** Begin Given text **

Bi-Amping


Hi everyone,

Well I steped up to dual power amps and bi-amping my custom made (self built) speaker system that I have finally finished- Cerwin Vega 15 inch subs, Vifa 8" bass and 6.5 Mid bass, dual Vifa 3 inch SoftDome mids, with a Morel 30's for the tweeter. The subs are @ 80Hz (via the B&K), the speakers are crossed @ 300Hz, 500Hz, 700Hz, and 3200Hz- 2nd order for the lows and 3rd order for the highs. One amp runs the subs and the other the speakers.

I am using two (2) Proton D-1200's, a B&K PT5 preamp, with an Audio refinement CD player. I am running Monster MCX 2s wire (4- 15' foot runs), Audio Quest power cables, and Monster M850i Interconnects, this is connected to a dedicated 20A wall outlet.

My room size is 28x14, shot gun style, painted dry wall, and half carpeted/harwood flooring, 8' room height.

My question is: I was expecting a more powerful sound then what I have presently. While everything did open up, it seems the DB output did not increase substantially, as a matter of fact, it seems I must now nearly max the volume control on the B&K to achive similar output when I was using a single amplifer. All be it, the sound is more refined and much tighter, the DB output did not increase. And I am concerned that the B&K is having trouble outputing enough voltage to run two amplifiers.

Is this the norm? Am I not suppling enough "juice" to the amplifiers via the wall outlet? Or, do I have to large a "hole" between the subs and the Speakers?

While this does sound very impressive, I am not as "jazzed" as I thought I would be.

Any ideas, comments, help?
alpha_03
You can hate me.......it won't hurt my feelings! Some of my ex-coworkers will tell you that I made a career of getting people (mainly bosses) to hate me. Ah......the good ol' days.

Anyway.

Seriously, if you are going to try that many drivers, with that combo of crossovers, you MUST use some fancy measuring stuff to know that it is done right. In which case, you would know for certain what the problem is.

I'm not saying that multiple drivers, etc. won't work. I am saying that you can't guess what works and what doesn't. I think it is a safe guess that you do not presently have the gear to do such. Ergo, you don't know why you have a gain problem.

OK, back to your problem.

8 V out of a preamp is enough to melt any amp. Most amps have 26 dB of gain. A few dB either side, maybe.

As for drive, it should be able to drive 2 amps. Most amps are at least 10K input Z. That is not likely to be the problem. 5k is not that hard of a load to drive, which is probably a safe guess for worst case. A mismatch in gain more likely is.

As for your setup............you may want to try 4th order Linkwitz-Riley. That many drivers, with crossover points so close together, can be a nightmare. Not only do you have to take into account the phase of the crossover, but also that of the drivers. Heh, heh.....

One of my famous audio designer buddies had a very expensive multiple driver systen, made by a very well-known designer. I showed him how it had a nasty comb filter effect, depending on whether you were a short guy like me sitting down, or a really tall guy like him standing up. And everything in between.

** End Given text **

Work to be completed -
In the bi-amping post, at what frequency are the subs crossed over?

** Begin Material provided **

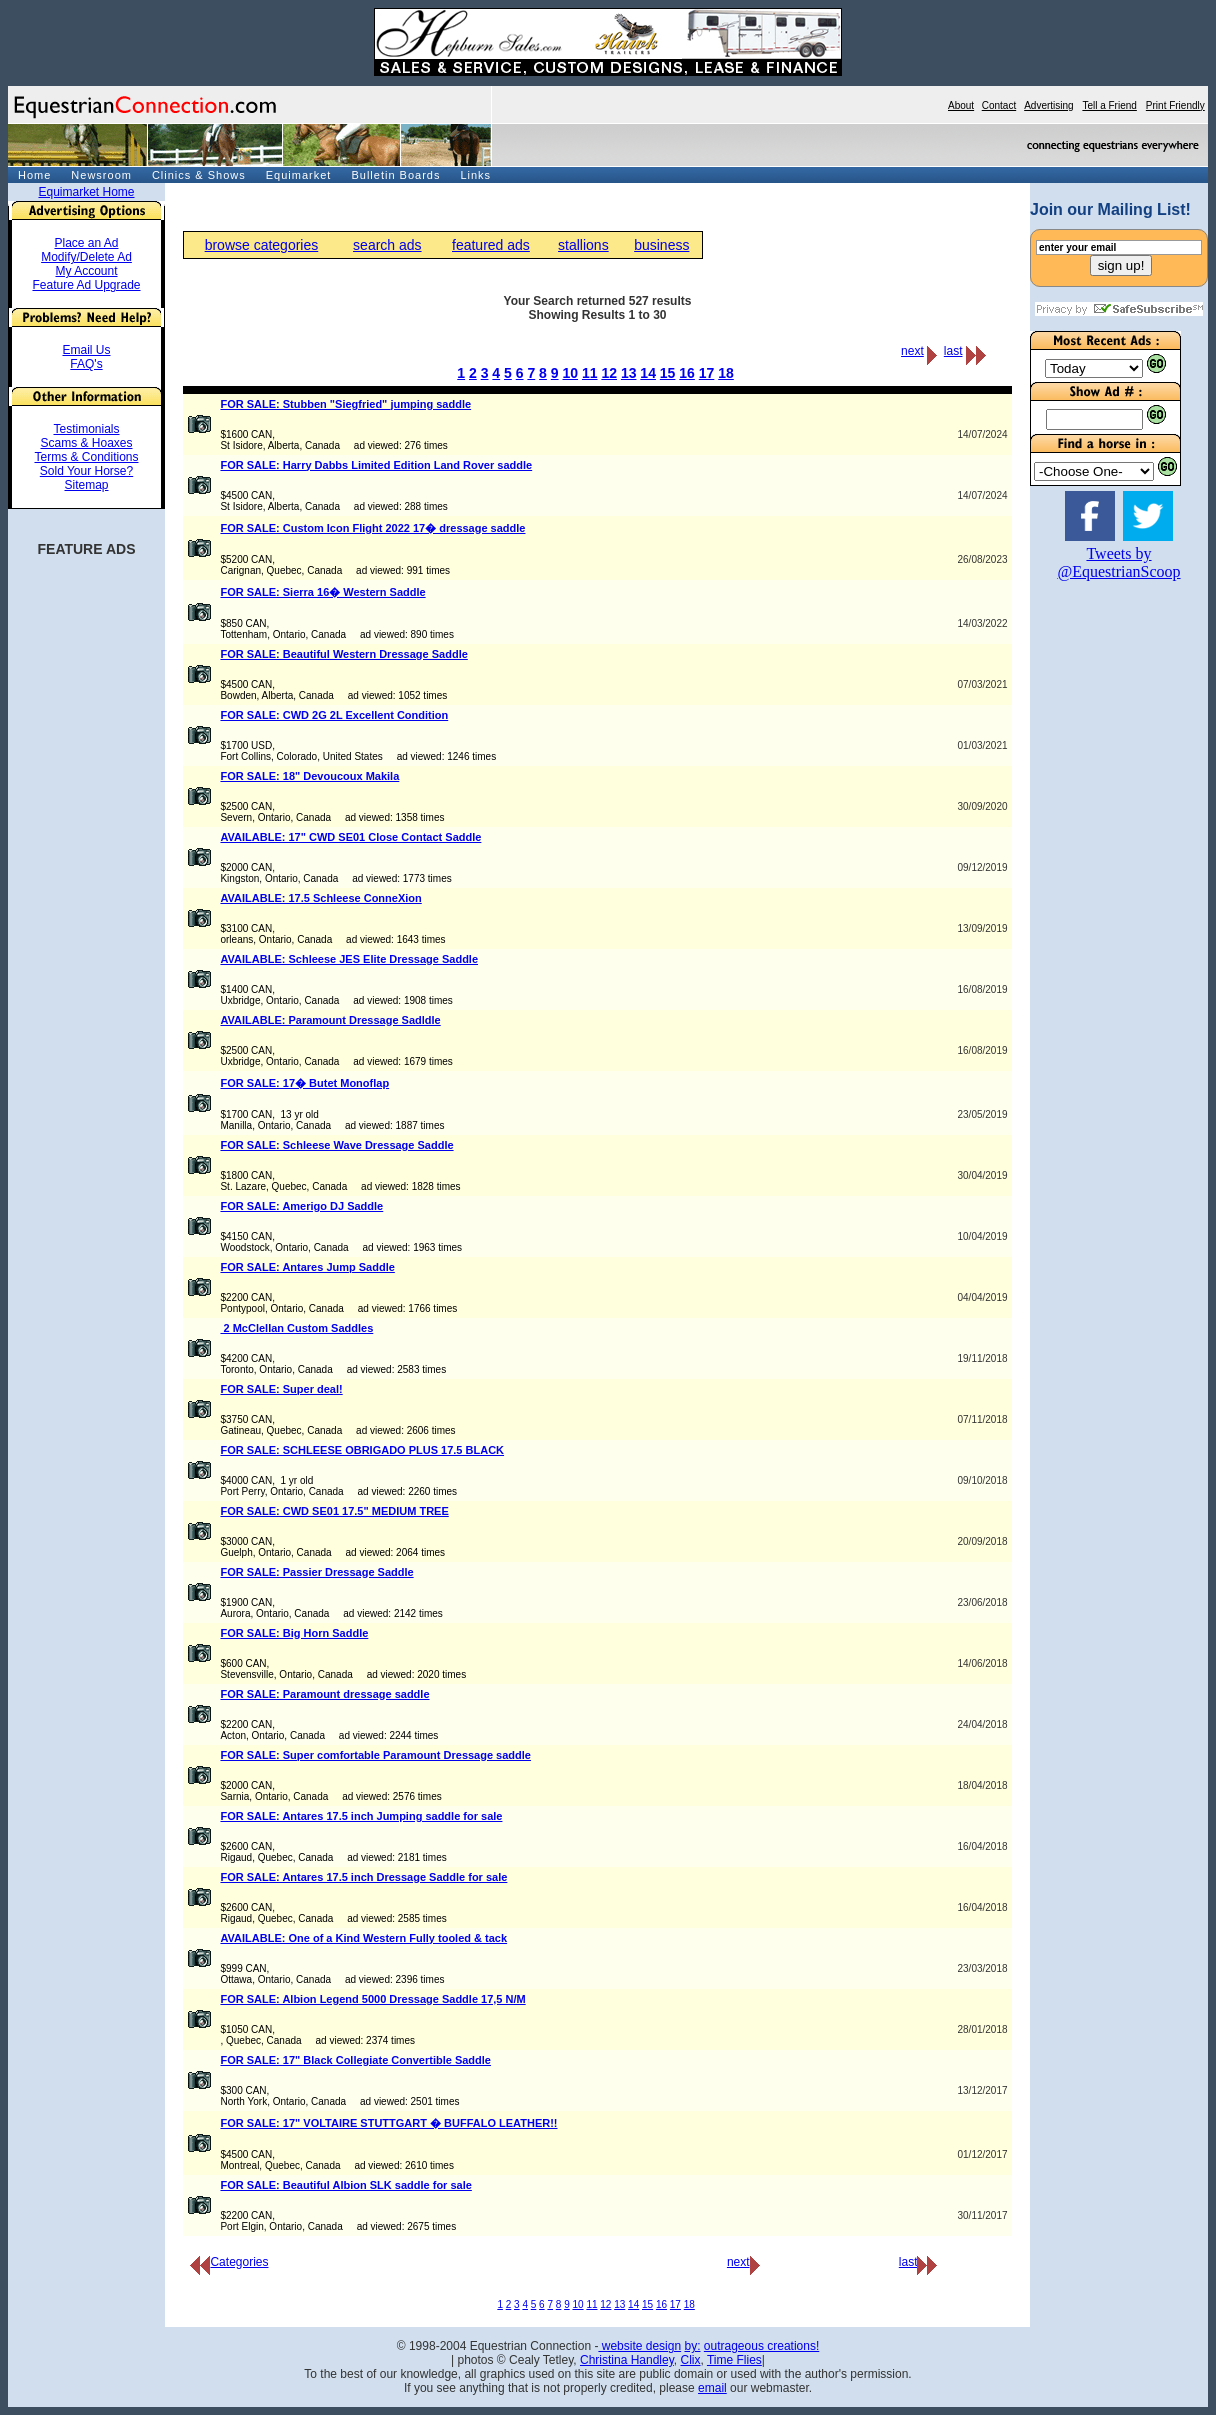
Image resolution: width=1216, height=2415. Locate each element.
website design (639, 2346)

** End Material provided **

Complete answer -
80Hz, via the B&K.